* [GIVEN PASSAGE]:
* START *
[Rspamd-Users] I'm confused...
G.W. Haywood
rspamd at jubileegroup.co.uk
Sun Feb 4 10:53:09 UTC 2024
Hi there,
On Sat, 3 Feb 2024, Steve Witten wrote:
> On Sat, Feb 3, 2024 at 2:53 PM G.W. Haywood wrote:
>
>> Please give the real names.
>
> mail.niteflyte.net
> rspamd.niteflyte.net
Thanks. I see that they have SPF records now too. If you know the IP
address(es) of your sending mail server(s) it's much more efficient to
use the 'ip4:' and 'ip6:' mechanisms than 'a:', and especially 'mx:'.
You shouldn't use 'mx:' at all unless you really have to. Once you're
happy with the record switch from '~all' to '-all' to show that you're
serious about it. You'll be surprised how many criminals you'll find
forging mail from your domains.
> ...
> However, I think this is the answer:
>
>> ... the SPF record for example.com has nothing to do with the
>> (entirely separate) SPF records for mail.example.com and
>> rspamd.example.com ...
>
> Maybe the better question to ask is: How can I prevent rspamd from
> scanning this mail? Since it's internal, status-report kind of
> stuff, it's not really worthwhile to do this.
* END *
* [DATASET ENTRIES]:
* START *
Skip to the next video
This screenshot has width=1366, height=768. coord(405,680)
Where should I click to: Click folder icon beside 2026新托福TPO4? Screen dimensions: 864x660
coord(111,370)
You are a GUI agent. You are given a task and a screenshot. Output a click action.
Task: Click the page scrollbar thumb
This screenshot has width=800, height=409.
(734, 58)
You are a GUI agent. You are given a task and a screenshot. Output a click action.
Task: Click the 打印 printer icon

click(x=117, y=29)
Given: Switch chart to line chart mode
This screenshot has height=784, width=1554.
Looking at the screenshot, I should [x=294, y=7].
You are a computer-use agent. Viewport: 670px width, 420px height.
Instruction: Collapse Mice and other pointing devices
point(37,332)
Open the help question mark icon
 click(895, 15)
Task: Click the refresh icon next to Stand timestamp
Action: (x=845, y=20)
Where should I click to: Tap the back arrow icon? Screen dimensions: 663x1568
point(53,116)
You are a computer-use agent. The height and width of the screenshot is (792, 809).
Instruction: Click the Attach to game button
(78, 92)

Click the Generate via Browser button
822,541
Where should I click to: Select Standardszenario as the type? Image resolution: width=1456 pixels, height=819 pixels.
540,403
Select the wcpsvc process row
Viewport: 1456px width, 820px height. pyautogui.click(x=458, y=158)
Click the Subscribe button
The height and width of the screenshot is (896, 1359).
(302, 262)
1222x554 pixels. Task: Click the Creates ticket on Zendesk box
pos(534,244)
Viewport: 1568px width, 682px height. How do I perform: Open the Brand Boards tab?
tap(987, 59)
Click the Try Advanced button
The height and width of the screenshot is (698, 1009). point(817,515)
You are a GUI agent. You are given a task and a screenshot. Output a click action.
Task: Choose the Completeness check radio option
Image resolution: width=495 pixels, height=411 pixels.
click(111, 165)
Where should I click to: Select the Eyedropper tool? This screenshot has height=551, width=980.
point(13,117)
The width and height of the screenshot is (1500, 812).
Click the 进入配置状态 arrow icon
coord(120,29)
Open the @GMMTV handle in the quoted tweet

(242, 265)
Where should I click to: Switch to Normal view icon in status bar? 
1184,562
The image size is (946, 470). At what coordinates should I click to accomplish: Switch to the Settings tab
* END *
* [EXERCISE PROMPT]:
Quote the SPF email word for word from "You shouldn't use" to "from your domains.". The records have nothing to do with the email about SPF.

* [RESULT BELOW]:
You shouldn't use 'mx:' at all unless you really have to. Once you're
happy with the record switch from '~all' to '-all' to show that you're
serious about it. You'll be surprised how many criminals you'll find
forging mail from your domains.